Deadline for thesis is 22st of June 2024.
To setup the project, run the following commands:
# Clone the repository
git clone https://github.com/augustsemrau/thesis2024.git
# Create virtual environment
make create_environment
# Activate virtual environment
conda activate src
# Install dependencies
make requirements
# Install dev dependencies
make requirements_dev
# pip install the project
pip install -e .
To use the OpenAI API, you need to set the environment variable OPENAI_API_KEY, like so:
export OPENAI_API_KEY=<your key here>
In order to create the relevant dataset, you need to:
- Download the raw data and place it in the data/raw folder.
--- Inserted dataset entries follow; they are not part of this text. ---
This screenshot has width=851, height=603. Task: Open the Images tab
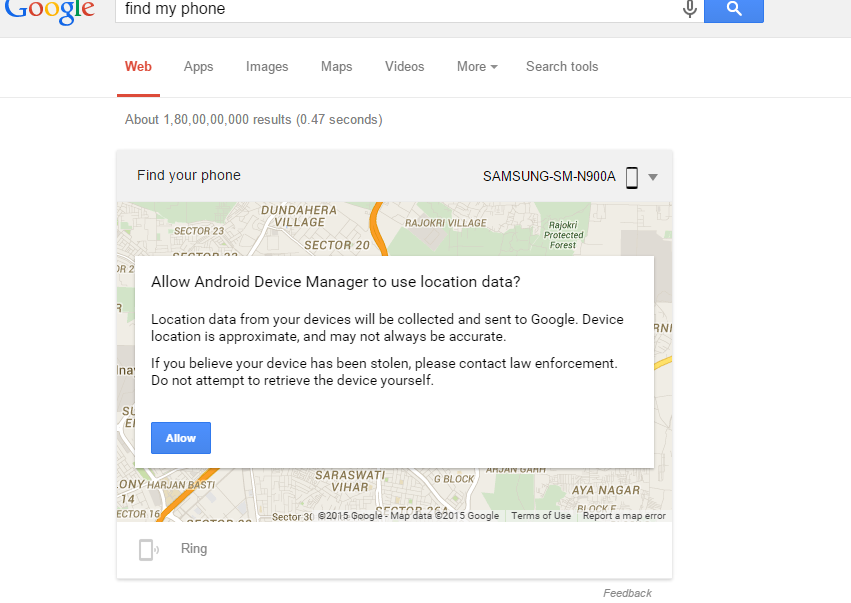pyautogui.click(x=267, y=67)
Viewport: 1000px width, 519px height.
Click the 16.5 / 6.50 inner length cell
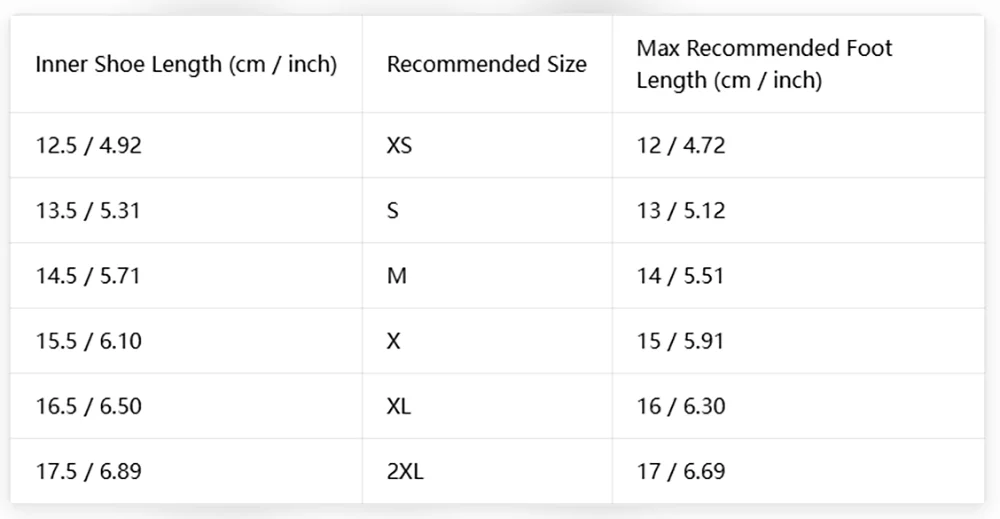[186, 406]
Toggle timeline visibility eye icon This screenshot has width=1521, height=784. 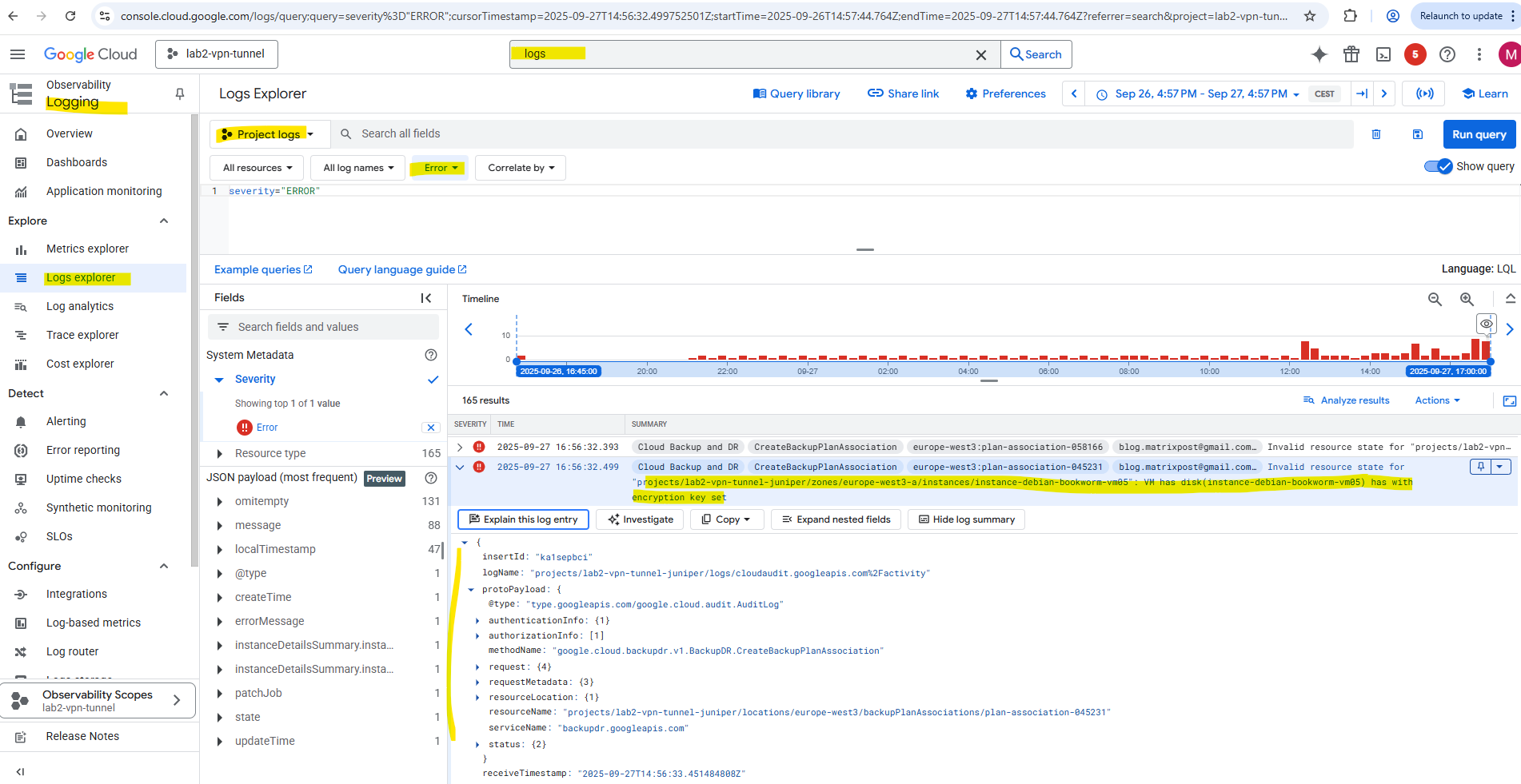click(x=1486, y=324)
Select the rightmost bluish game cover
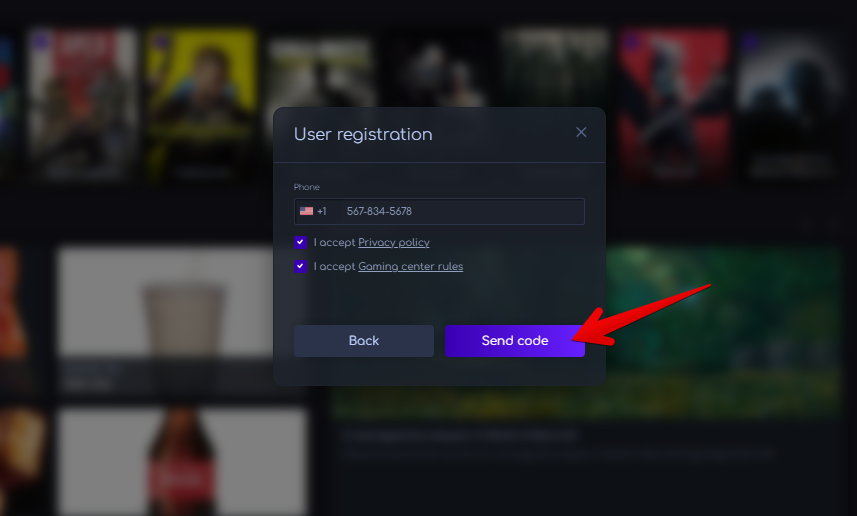The width and height of the screenshot is (857, 516). [790, 100]
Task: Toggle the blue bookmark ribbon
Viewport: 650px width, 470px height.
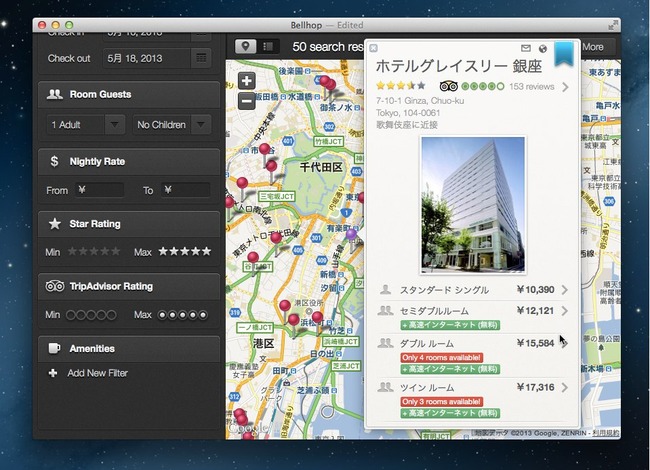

A link for the raw data will be provided later.
- Run the following command from the root folder (thesis2024):
python src/thesis2024/datamodules/make_dataset.py
This will convert all raw data into a vector store using Chroma.
The first chatbot prototype can be run using the following command from the root folder (thesis2024):
streamlit run src/thesis2024/models/chatbot_v1.py
The directory structure of the project looks like this:
├── Makefile <- Makefile with convenience commands like `make data` or `make train`
├── README.md <- The top-level README for developers using this project.
├── data
│ ├── processed <- The final, canonical data sets for modeling.
│ └── raw <- The original, immutable data dump.
│
├── docs <- Documentation folder
│ │
│ ├── index.md <- Homepage for your documentation
│ │
│ ├── mkdocs.yml <- Configuration file for mkdocs
│ │
│ └── source/ <- Source directory for documentation files
│
├── models <- Trained and serialized models, model predictions, or model summaries
│
├── notebooks <- Jupyter notebooks.
│
├── pyproject.toml <- Project configuration file
│
├── reports <- Generated analysis as HTML, PDF, LaTeX, etc.
│ └── figures <- Generated graphics and figures to be used in reporting
│
├── requirements.txt <- The requirements file for reproducing the analysis environment
|
├── requirements_dev.txt <- The requirements file for reproducing the analysis environment
│
├── tests <- Test files
│
├── src/thesis2024 <- Source code for use in this project.
│ │
│ ├── __init__.py <- Makes folder a Python module
│ │
│ ├── datamodules <- Scripts to download or generate data
│ │ ├── __init__.py
│ │ └── make_dataset.py
│ │
│ ├── models <- model implementations, training script and prediction script
│ │ ├── __init__.py
│ │ ├── model.py
│ │
│ ├── visualization <- Scripts to create exploratory and results oriented visualizations
│ │ ├── __init__.py
│ │ └── visualize.py
│ ├── train_model.py <- script for training the model
│ └── predict_model.py <- script for predicting from a model
│
└── LICENSE <- Open-source license if one is chosen